_Word and element locating data_
>> BEGIN
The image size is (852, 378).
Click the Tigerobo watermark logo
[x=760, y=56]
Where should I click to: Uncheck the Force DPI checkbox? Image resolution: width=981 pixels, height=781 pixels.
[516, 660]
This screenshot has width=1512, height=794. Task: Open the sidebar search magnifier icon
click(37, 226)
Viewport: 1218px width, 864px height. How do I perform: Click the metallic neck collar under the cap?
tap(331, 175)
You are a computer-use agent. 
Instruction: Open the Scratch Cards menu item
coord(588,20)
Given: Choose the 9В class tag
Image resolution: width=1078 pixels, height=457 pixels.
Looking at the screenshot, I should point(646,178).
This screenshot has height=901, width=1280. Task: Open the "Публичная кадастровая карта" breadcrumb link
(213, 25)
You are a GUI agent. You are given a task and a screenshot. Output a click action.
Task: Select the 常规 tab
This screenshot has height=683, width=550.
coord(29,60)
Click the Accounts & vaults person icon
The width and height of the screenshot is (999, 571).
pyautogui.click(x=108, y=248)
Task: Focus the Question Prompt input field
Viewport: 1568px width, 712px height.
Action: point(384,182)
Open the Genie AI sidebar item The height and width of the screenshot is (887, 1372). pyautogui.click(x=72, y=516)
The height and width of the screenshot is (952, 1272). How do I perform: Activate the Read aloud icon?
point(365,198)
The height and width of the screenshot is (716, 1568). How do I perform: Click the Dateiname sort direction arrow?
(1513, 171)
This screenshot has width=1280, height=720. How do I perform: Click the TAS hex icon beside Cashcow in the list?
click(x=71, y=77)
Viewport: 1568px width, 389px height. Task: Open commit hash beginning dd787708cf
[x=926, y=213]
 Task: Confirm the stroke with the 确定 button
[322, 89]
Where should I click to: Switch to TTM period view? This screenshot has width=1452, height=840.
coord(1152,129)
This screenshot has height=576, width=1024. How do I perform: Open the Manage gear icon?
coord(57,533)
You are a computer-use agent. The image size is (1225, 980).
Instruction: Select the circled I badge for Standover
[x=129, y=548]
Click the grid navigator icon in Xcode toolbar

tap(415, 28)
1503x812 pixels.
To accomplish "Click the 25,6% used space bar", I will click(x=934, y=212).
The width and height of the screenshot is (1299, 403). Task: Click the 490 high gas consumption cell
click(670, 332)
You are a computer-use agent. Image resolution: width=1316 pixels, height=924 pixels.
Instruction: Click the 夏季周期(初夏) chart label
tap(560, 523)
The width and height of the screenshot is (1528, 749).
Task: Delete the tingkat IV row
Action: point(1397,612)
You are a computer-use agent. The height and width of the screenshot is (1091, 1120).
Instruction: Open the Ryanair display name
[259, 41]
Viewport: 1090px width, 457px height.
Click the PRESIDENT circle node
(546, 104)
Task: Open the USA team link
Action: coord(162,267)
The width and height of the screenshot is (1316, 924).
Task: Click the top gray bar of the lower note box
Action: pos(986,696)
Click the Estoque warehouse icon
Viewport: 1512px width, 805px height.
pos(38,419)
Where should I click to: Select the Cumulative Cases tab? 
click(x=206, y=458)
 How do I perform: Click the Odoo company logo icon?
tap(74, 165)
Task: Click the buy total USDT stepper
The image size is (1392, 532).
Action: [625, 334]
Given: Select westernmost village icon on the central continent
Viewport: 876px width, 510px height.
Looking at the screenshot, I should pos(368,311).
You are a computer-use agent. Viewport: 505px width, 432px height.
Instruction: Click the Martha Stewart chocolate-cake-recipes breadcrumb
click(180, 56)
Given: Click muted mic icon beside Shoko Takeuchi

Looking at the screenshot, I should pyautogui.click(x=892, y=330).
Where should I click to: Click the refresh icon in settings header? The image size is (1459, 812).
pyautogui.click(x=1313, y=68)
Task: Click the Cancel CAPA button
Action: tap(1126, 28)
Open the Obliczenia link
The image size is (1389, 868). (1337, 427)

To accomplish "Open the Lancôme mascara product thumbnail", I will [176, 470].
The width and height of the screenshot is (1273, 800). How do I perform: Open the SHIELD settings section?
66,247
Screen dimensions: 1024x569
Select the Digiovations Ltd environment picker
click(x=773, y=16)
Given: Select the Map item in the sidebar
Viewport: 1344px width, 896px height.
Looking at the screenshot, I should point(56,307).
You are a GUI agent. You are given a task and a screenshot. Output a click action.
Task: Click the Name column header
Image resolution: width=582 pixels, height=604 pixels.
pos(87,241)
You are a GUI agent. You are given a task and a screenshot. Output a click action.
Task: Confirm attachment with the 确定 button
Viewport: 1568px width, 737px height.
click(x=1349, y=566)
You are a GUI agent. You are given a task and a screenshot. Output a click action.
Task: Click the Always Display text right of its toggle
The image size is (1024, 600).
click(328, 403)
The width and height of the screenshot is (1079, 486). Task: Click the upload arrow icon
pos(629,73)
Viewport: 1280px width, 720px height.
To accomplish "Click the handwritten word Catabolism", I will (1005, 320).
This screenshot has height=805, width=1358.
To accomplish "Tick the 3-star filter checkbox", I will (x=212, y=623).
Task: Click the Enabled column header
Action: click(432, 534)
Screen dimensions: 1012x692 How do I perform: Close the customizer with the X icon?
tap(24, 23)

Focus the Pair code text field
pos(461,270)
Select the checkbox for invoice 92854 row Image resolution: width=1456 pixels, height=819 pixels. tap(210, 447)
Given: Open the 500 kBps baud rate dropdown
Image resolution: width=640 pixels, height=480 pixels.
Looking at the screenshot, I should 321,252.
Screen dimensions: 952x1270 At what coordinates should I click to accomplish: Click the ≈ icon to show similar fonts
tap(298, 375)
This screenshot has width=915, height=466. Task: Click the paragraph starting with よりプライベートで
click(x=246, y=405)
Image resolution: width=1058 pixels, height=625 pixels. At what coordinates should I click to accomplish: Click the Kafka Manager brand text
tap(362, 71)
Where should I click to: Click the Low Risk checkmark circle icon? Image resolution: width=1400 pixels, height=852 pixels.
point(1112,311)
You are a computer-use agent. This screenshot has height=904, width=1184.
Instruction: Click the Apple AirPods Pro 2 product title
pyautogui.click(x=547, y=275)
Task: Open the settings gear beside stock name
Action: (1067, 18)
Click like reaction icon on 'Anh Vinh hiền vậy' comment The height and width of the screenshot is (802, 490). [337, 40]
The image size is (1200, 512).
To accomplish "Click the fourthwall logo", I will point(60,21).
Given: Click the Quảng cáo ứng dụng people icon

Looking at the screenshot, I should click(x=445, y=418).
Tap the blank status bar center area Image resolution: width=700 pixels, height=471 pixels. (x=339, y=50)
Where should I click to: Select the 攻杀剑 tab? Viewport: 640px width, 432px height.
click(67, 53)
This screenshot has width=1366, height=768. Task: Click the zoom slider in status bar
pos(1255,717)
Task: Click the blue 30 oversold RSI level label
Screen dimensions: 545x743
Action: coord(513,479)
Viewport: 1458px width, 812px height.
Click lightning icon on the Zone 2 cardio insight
>> END
_SHORT TASK_
Starting with the line containing "The width and height of the screenshot is (1079, 486)." and going on through the line containing "point(1112,311)", write those lines out again with "Catabolism" changed to "Metabolism" and nothing else altered.

_COMPLETE ANSWER_
The width and height of the screenshot is (1079, 486). Task: Click the upload arrow icon
pos(629,73)
Viewport: 1280px width, 720px height.
To accomplish "Click the handwritten word Metabolism", I will (1005, 320).
This screenshot has height=805, width=1358.
To accomplish "Tick the 3-star filter checkbox", I will (x=212, y=623).
Task: Click the Enabled column header
Action: click(432, 534)
Screen dimensions: 1012x692 How do I perform: Close the customizer with the X icon?
tap(24, 23)

Focus the Pair code text field
pos(461,270)
Select the checkbox for invoice 92854 row Image resolution: width=1456 pixels, height=819 pixels. tap(210, 447)
Given: Open the 500 kBps baud rate dropdown
Image resolution: width=640 pixels, height=480 pixels.
Looking at the screenshot, I should 321,252.
Screen dimensions: 952x1270 At what coordinates should I click to accomplish: Click the ≈ icon to show similar fonts
tap(298, 375)
This screenshot has width=915, height=466. Task: Click the paragraph starting with よりプライベートで
click(x=246, y=405)
Image resolution: width=1058 pixels, height=625 pixels. At what coordinates should I click to accomplish: Click the Kafka Manager brand text
tap(362, 71)
Where should I click to: Click the Low Risk checkmark circle icon? Image resolution: width=1400 pixels, height=852 pixels.
point(1112,311)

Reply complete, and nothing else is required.